━━━ Text provided ━━━

ISAKOS Congress 2021

2021 ISAKOS Biennial Congress Paper

 

Lower Extremity Injury Rates On Artificial Turf And Natural Grass Playing Surfaces: A Systematic Review

Heath Patrick Gould, M.D., Baltimore, Maryland UNITED STATES
Stephen J Lostetter, , Cambridge, Massachusetts UNITED STATES
Eric R Samuelson, M.S., Washington, DC UNITED STATES
Gregory P Guyton, M.D., Baltimore, Maryland UNITED STATES

MedStar Orthopaedic Institute (Union Memorial Hospital), Baltimore, Maryland, UNITED STATES

FDA Status Not Applicable

Summary

In a systematic review, the rates of overall injury and knee injury appear to be similar between artificial turf and natural grass playing surfaces, though artificial turf may be associated with a higher rate of foot & ankle injuries compared to natural grass.

Abstract

Introduction

Artificial turf (AT) playing surfaces have emerged as a common alternative to natural grass (NG) at all levels of athletic competition from youth to professional. While several prior articles have compared the lower extremity injury rates on AT and NG, the heterogeneity of these studies in terms of design and methodology has led to widely variable results. The purpose of this systematic review was to determine whether any definitive conclusions can be drawn with regard to the risk of lower extremity injury on AT and NG playing surfaces.

Methods

A systematic review of the English-language literature was performed according to the PRISMA guidelines. All included studies presented a direct comparison of injury rates on AT versus NG playing surfaces. No restrictions were made with regard to sport, level of competition, level of evidence, or year of publication. Studies that examined only head injury rates (e.g. concussions) without any comparison of overall injury rates or lower extremity injury rates were excluded. Systematic reviews and meta-analyses were also excluded. The following data elements were extracted from each article: publication year, study design, level of evidence, industry funding, cohort selection process (ad-hoc vs. systematic), sport, level of competition, number of athletic seasons, injury setting, AT type, overall injury rate, knee rate, and foot & ankle injury rate. AT types were classified into Old Generation (1st or 2nd generation) or New Generation (3rd generation or higher).

━━━

* Questions on the material:
(1) According to the turf injury review, which guidelines governed how the systematic review of the literature was performed?
(2) Quote the part of the turf injury review that opens with the words containing "Lower Extremity Injury Rates On Artificial" and closes with "to natural grass.".
The items can be left aside.

━━━ Record extracts ━━━

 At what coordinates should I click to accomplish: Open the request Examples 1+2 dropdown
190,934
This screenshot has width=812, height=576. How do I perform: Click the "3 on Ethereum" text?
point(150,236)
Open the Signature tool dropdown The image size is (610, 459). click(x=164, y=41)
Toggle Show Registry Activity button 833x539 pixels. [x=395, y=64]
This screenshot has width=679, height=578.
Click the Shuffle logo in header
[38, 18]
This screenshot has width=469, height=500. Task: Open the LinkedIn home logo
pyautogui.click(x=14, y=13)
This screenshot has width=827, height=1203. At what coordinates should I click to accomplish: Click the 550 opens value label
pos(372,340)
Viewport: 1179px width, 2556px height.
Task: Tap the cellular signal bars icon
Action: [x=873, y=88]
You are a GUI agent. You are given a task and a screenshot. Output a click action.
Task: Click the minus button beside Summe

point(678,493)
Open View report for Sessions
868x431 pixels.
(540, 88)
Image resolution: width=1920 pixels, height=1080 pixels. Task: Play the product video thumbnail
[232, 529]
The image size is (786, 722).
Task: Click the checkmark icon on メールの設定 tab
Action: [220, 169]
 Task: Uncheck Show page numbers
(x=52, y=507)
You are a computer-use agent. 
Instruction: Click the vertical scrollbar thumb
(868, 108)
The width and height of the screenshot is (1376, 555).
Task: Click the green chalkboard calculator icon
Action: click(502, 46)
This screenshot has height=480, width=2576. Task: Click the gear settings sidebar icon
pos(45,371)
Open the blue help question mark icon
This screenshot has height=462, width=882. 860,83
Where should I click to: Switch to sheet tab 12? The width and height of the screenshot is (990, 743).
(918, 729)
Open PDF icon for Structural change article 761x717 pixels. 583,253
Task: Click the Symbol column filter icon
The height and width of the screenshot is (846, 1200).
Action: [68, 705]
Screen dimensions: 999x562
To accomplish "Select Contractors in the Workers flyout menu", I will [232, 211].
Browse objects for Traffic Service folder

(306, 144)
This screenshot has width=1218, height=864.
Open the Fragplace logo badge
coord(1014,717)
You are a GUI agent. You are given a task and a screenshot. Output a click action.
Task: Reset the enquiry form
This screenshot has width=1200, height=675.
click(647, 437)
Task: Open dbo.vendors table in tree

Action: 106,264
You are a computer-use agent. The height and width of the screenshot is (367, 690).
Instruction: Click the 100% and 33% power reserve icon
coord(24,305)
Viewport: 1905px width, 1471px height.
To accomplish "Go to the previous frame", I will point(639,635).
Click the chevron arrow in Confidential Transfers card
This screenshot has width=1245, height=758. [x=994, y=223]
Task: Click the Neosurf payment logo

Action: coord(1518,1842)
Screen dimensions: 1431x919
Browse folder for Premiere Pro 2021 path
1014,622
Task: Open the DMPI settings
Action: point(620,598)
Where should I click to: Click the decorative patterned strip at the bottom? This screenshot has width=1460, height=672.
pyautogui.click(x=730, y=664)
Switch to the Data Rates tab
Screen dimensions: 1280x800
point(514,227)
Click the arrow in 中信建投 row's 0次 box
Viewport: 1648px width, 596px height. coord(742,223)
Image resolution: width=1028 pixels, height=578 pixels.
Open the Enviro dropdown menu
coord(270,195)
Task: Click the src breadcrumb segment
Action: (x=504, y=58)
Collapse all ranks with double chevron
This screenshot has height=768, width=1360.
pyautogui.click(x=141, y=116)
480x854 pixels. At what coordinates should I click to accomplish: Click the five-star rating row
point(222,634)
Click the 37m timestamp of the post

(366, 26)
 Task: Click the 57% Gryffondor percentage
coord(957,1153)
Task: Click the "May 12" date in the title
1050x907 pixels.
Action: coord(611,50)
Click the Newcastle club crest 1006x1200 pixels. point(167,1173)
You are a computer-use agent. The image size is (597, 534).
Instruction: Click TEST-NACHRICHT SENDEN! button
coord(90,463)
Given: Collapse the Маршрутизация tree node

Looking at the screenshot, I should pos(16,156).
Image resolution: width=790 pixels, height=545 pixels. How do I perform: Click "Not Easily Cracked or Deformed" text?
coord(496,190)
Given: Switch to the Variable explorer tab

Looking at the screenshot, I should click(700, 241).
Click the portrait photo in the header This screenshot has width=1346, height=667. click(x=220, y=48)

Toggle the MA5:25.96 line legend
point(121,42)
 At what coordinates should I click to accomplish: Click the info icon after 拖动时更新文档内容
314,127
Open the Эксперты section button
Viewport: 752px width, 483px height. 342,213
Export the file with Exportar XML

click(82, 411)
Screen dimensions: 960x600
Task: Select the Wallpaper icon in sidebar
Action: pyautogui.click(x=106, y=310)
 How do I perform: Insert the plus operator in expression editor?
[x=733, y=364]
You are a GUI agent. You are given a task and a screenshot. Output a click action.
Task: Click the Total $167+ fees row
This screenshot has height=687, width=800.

━━━

* Answers to the problems:
(1) The PRISMA guidelines.

(2)
Lower Extremity Injury Rates On Artificial Turf And Natural Grass Playing Surfaces: A Systematic Review

Heath Patrick Gould, M.D., Baltimore, Maryland UNITED STATES
Stephen J Lostetter, , Cambridge, Massachusetts UNITED STATES
Eric R Samuelson, M.S., Washington, DC UNITED STATES
Gregory P Guyton, M.D., Baltimore, Maryland UNITED STATES

MedStar Orthopaedic Institute (Union Memorial Hospital), Baltimore, Maryland, UNITED STATES

FDA Status Not Applicable

Summary

In a systematic review, the rates of overall injury and knee injury appear to be similar between artificial turf and natural grass playing surfaces, though artificial turf may be associated with a higher rate of foot & ankle injuries compared to natural grass.